Paul écrit un poème de vie sur l’hymne de foi, un poème et pas un règlement. La même pensée, le même amour, la même âme, la disposition d’unité ne parlent pas d’uniformité. C’est que Paul est l’apôtre du sujet singulier libre et responsable créé par la grâce de Dieu, il ne vise pas une conformité monotone. Mais il s’agit du commencement et de l’accomplissement en Christ des existences humaines extrêmement diverses et cependant toutes appelées à la vie vivante.
Alors la fraternité peut éclore, nourrie par la trajectoire du Christ évoquée par l’hymne.
A l’absence de convoitise de Jésus-Christ répond l’abandon de l’ambition personnelle c’est-à-dire vouloir se hausser soi-même, vouloir être bien considéré, vouloir prendre le pas sur autrui ou pour le dire autrement l’abandon de l’orgueil qui fait regarder l’autre comme un obstacle ou un objet. Abandon aussi de la vanité qui génère tant d’illusions, de déceptions, de ressentiments parce qu’elle empêche la personne de paraître avec ses fragilités et ses manques. Mais cet abandon n’est pas tant le fruit d’un effort personnel que celui de l’inspiration par le parcours du Christ chanté par l’hymne.
A l’abaissement de Jésus-Christ répond l’humilité qui n’est pas de s’écraser plus bas que terre mais de regarder l’autre comme élevé parce que c’est la destinée à laquelle Dieu l’appelle en Christ. L’humilité, c’est aussi la conscience que nous avons besoin des autres, de leur aide, de leur soutien, de leur amour, de leur présence, alors la reconnaissance la suit de près. En quelque sorte, l’humilité est le contraire de la crispation sur soi, elle tient du lâcher prise et ce faisant, laisse la place pour les autres, pour le souci des autres, pour la veille sur les intérêts des autres.  Là encore, il ne s’agit pas tant de s’exercer pour réussir à être humble, que de se laisser inspirer, de s’inspirer, d’inspirer dans l’espace du poème, du double poème aux Philippiens, d’y laisser son âme, sa pensée, son regard être dilatés par le désir de vivre.
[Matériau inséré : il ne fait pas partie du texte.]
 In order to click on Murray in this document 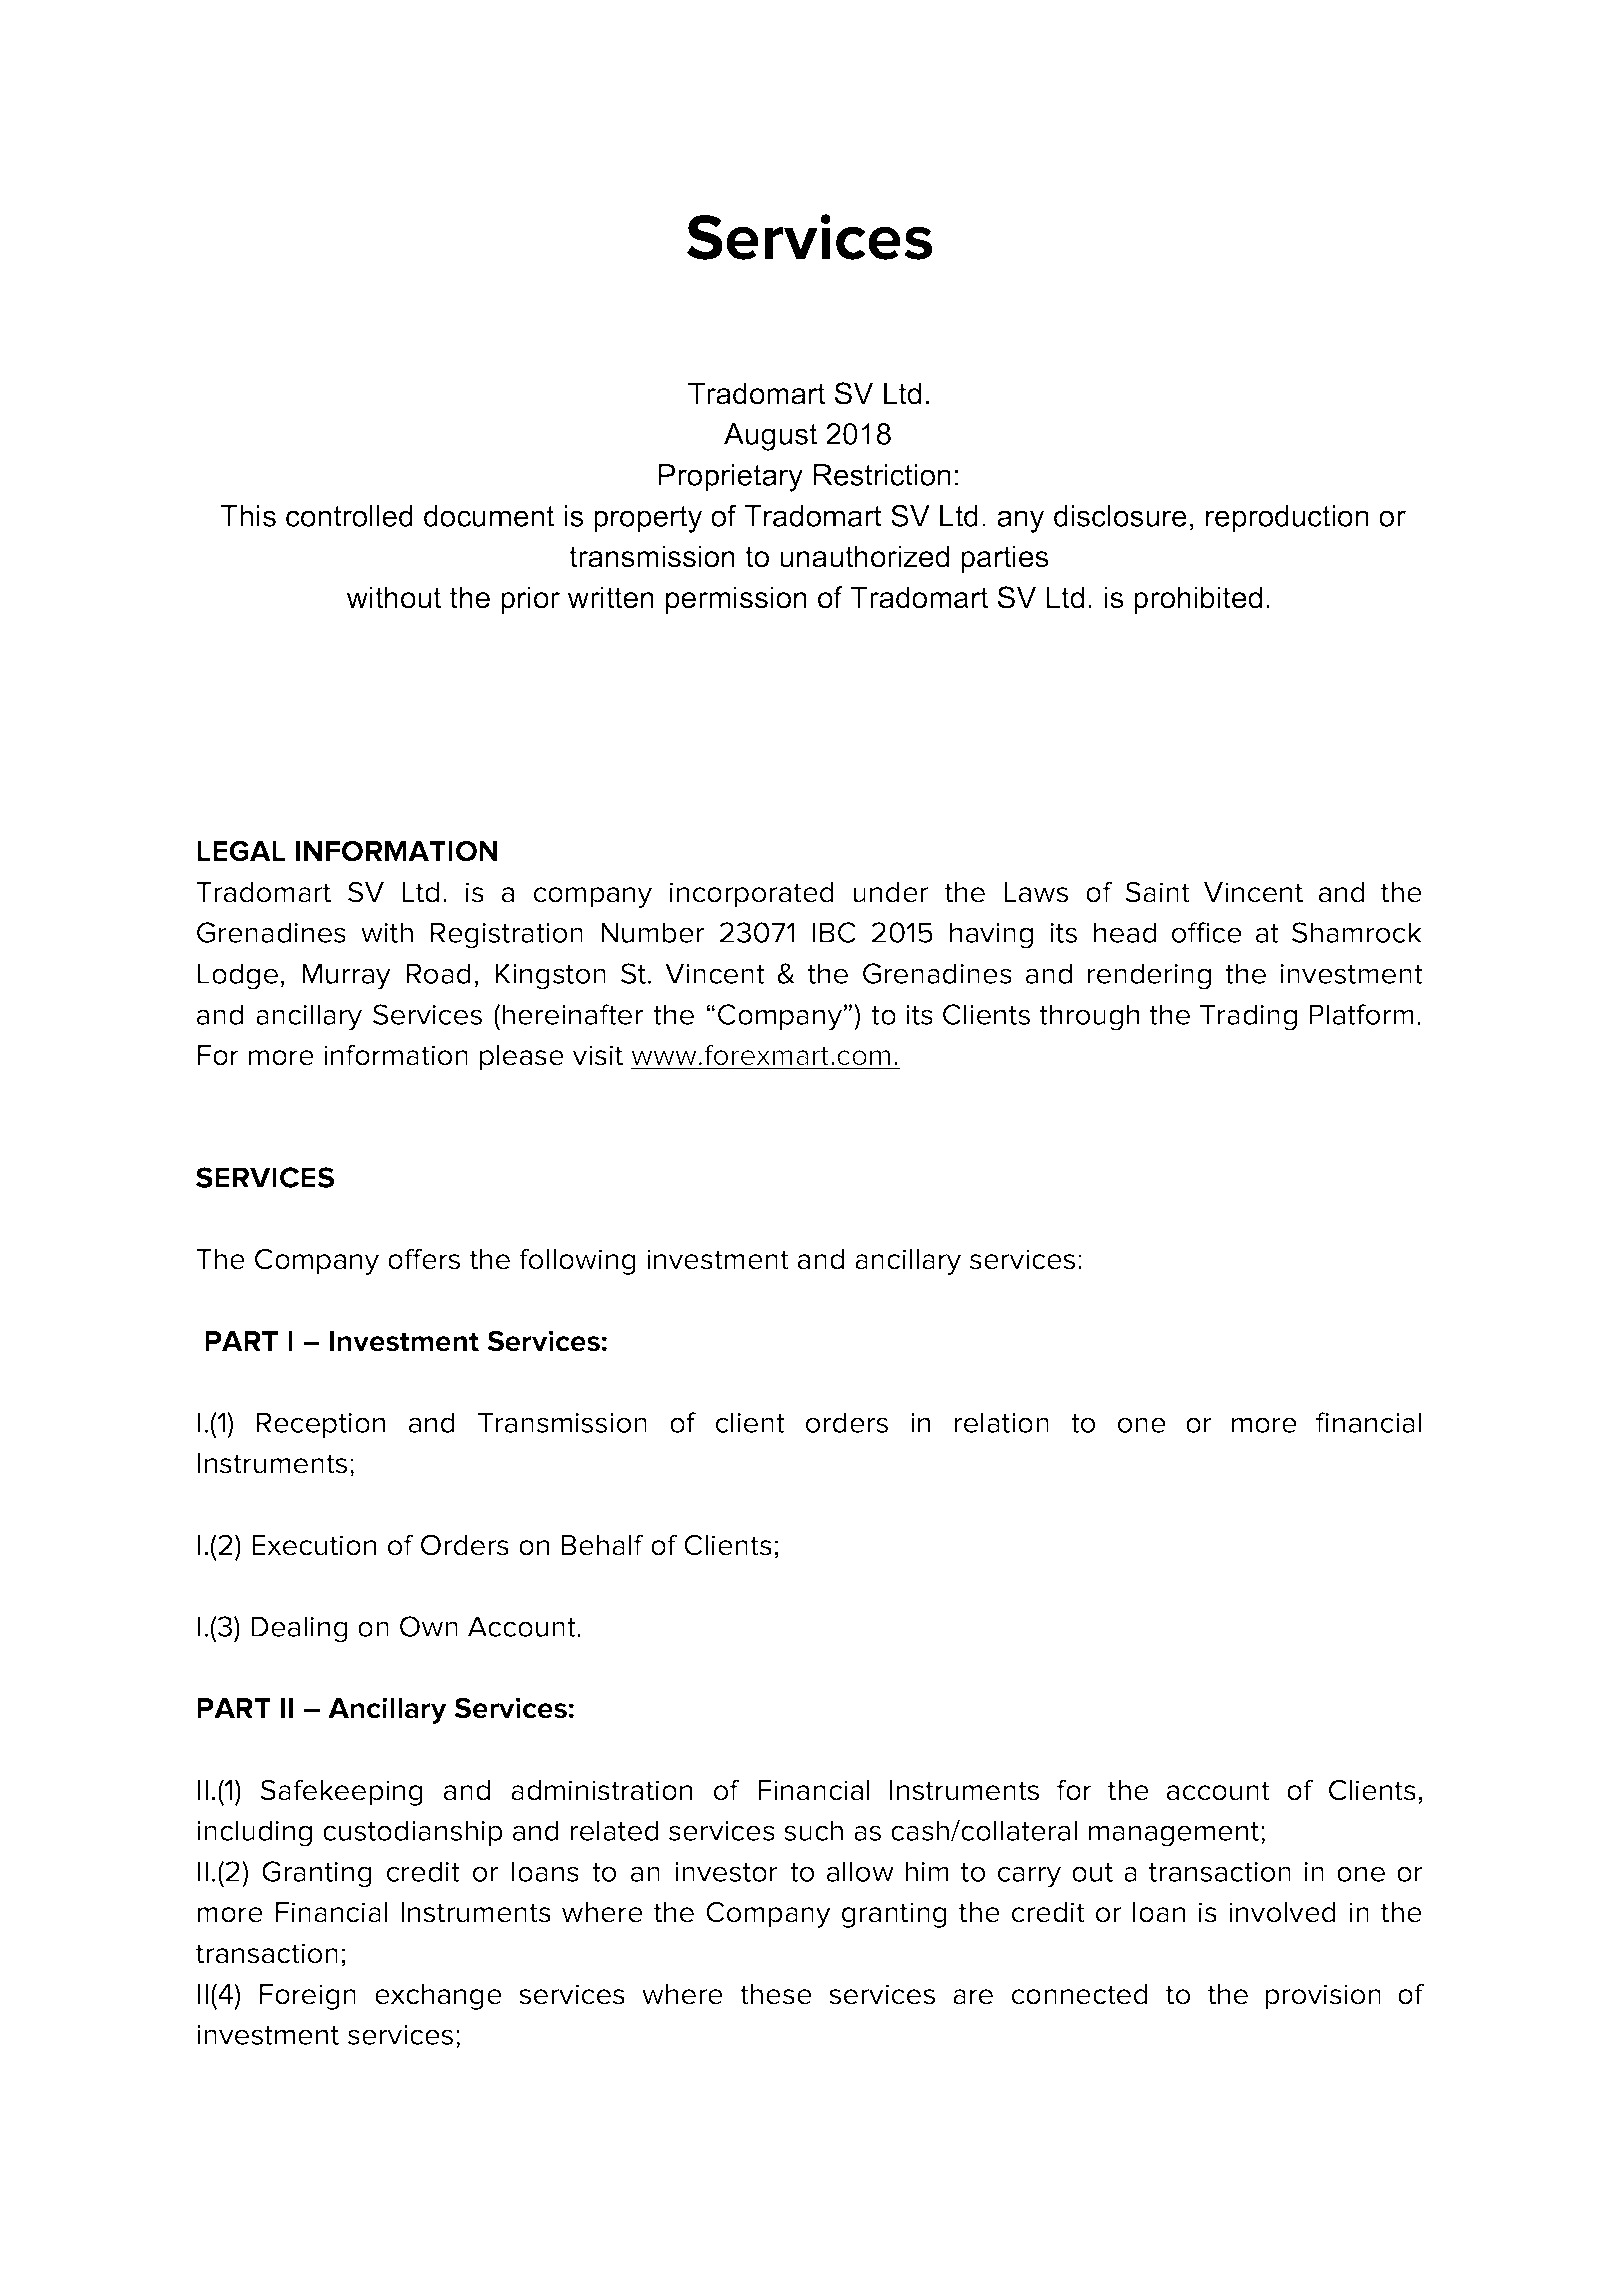, I will do `click(346, 976)`.
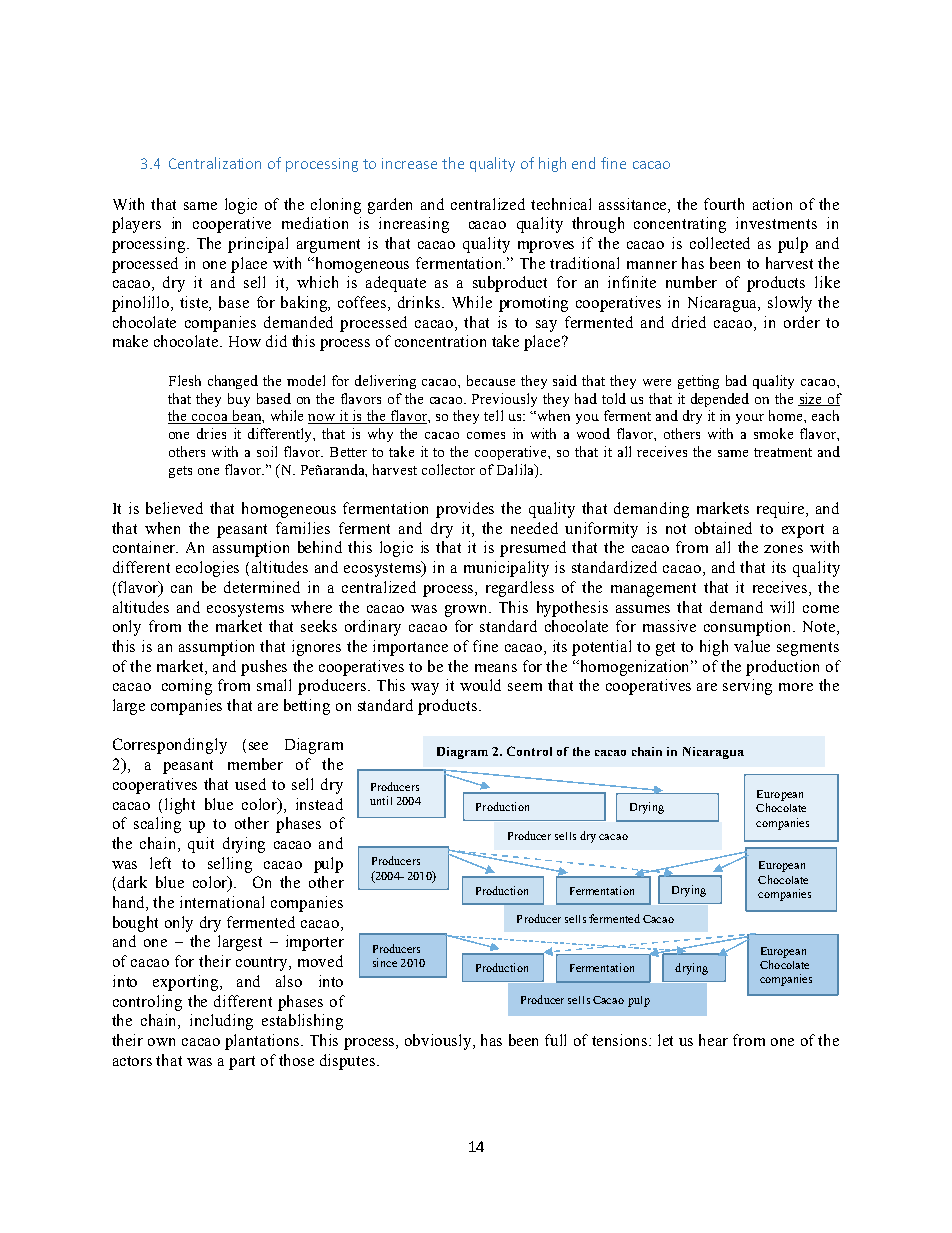 This screenshot has height=1233, width=952. What do you see at coordinates (181, 589) in the screenshot?
I see `can` at bounding box center [181, 589].
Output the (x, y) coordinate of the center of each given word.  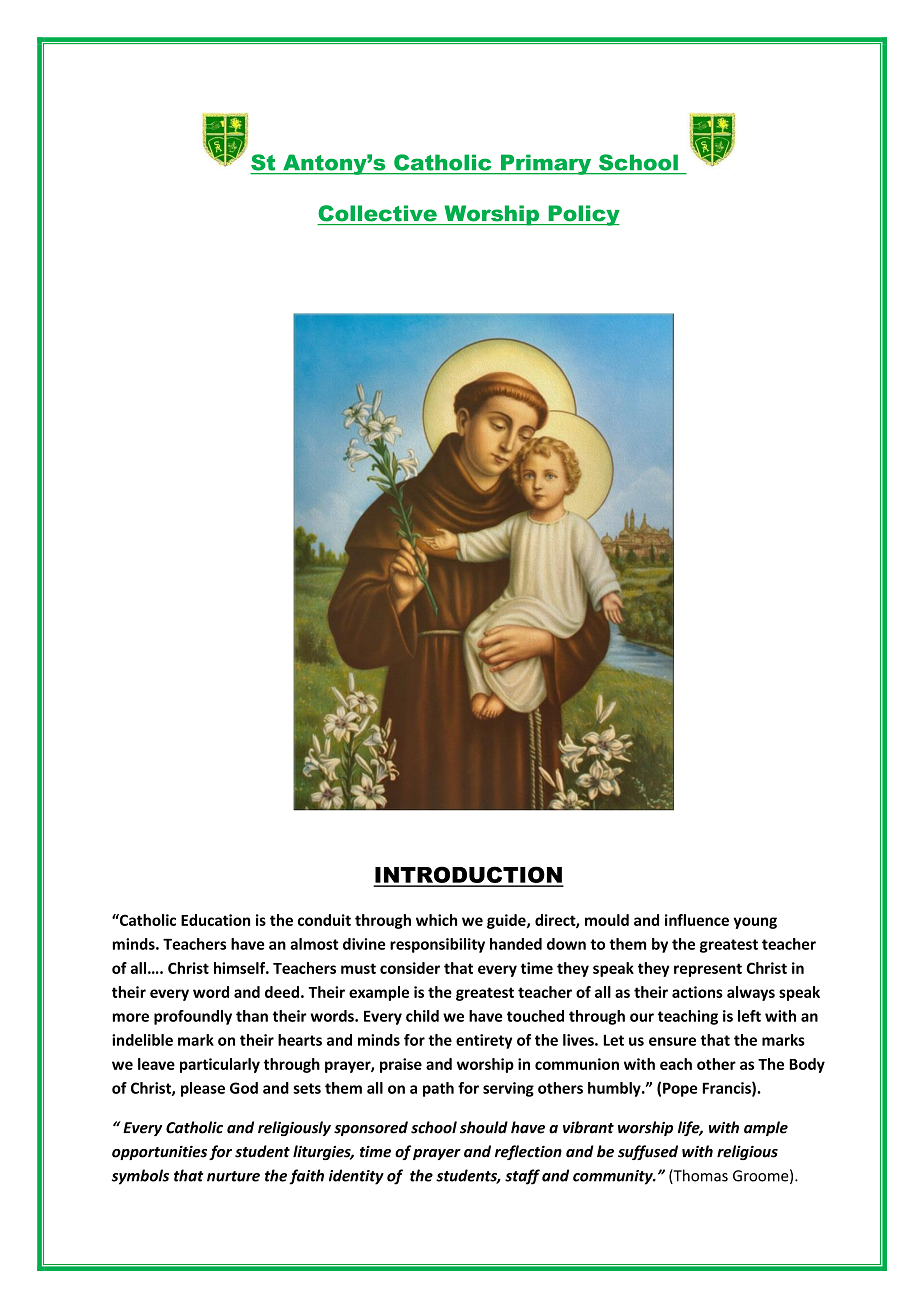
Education (215, 920)
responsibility (437, 945)
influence (697, 920)
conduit (324, 920)
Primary (546, 164)
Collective (377, 213)
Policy (583, 215)
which (436, 920)
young (755, 923)
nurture (233, 1176)
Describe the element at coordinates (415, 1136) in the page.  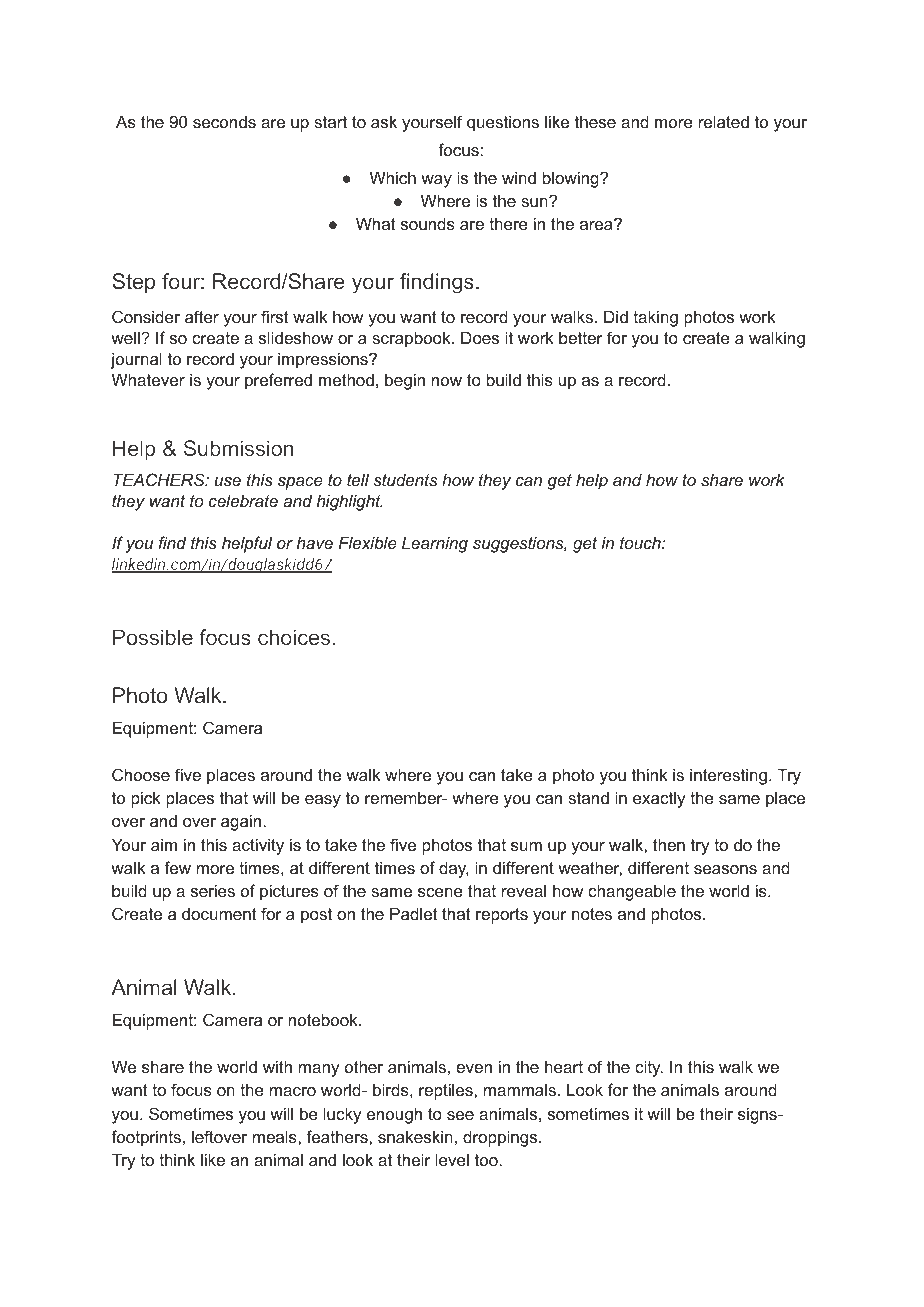
I see `snakeskin` at that location.
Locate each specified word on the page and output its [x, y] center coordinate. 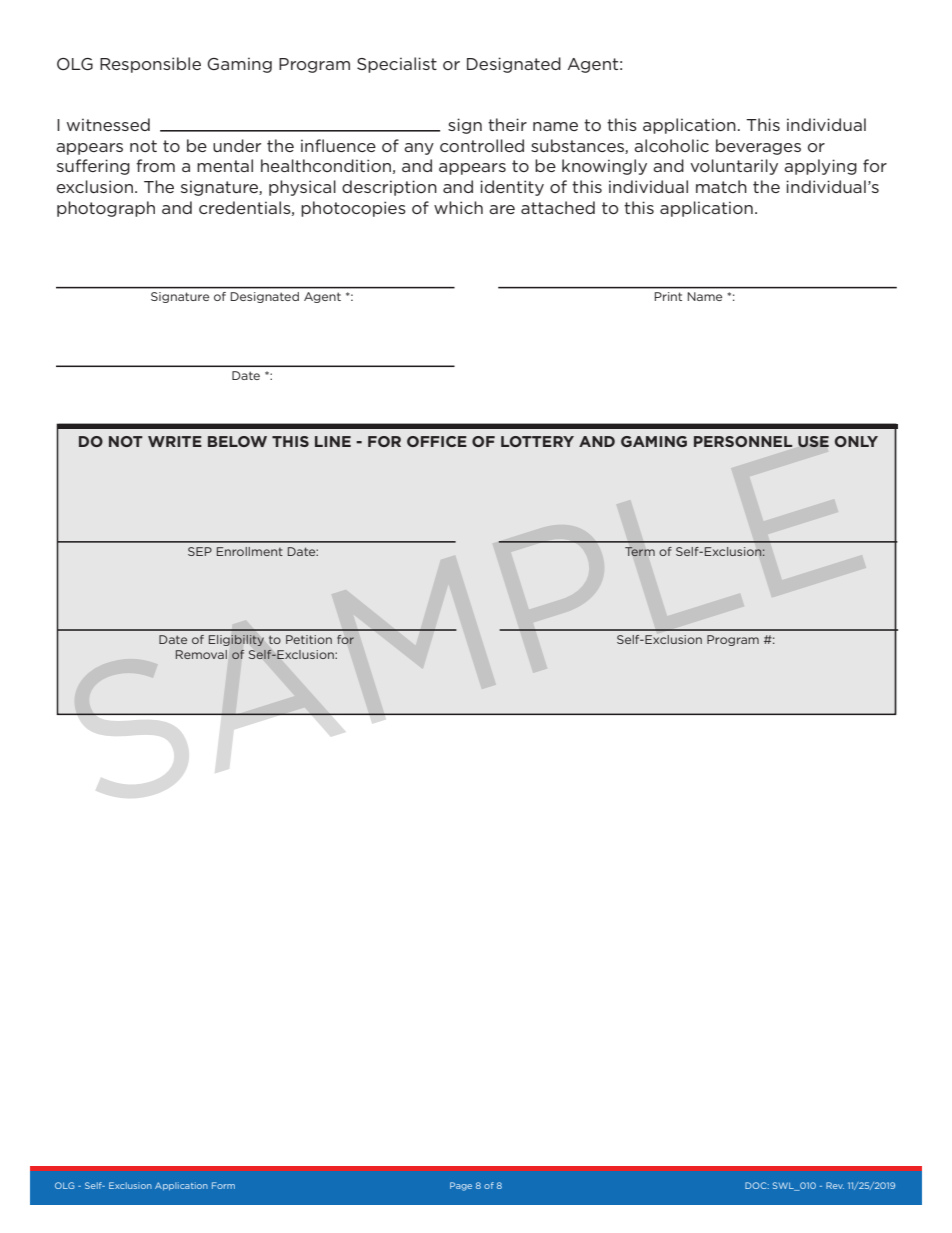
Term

C’est le chemin de l’humanité, finalement pas seulement celui d’une assemblée,

quand l’humilité nourrit la fraternité,
quand nous accrochons, quand nous articulons notre existence au don et à la reconnaissance plutôt qu’à la convoitise,
quand nous nous relions à ce nom qui est au-dessus de tout nom et que nous y recevons le goût des autres, ce qui suffit pour vivre.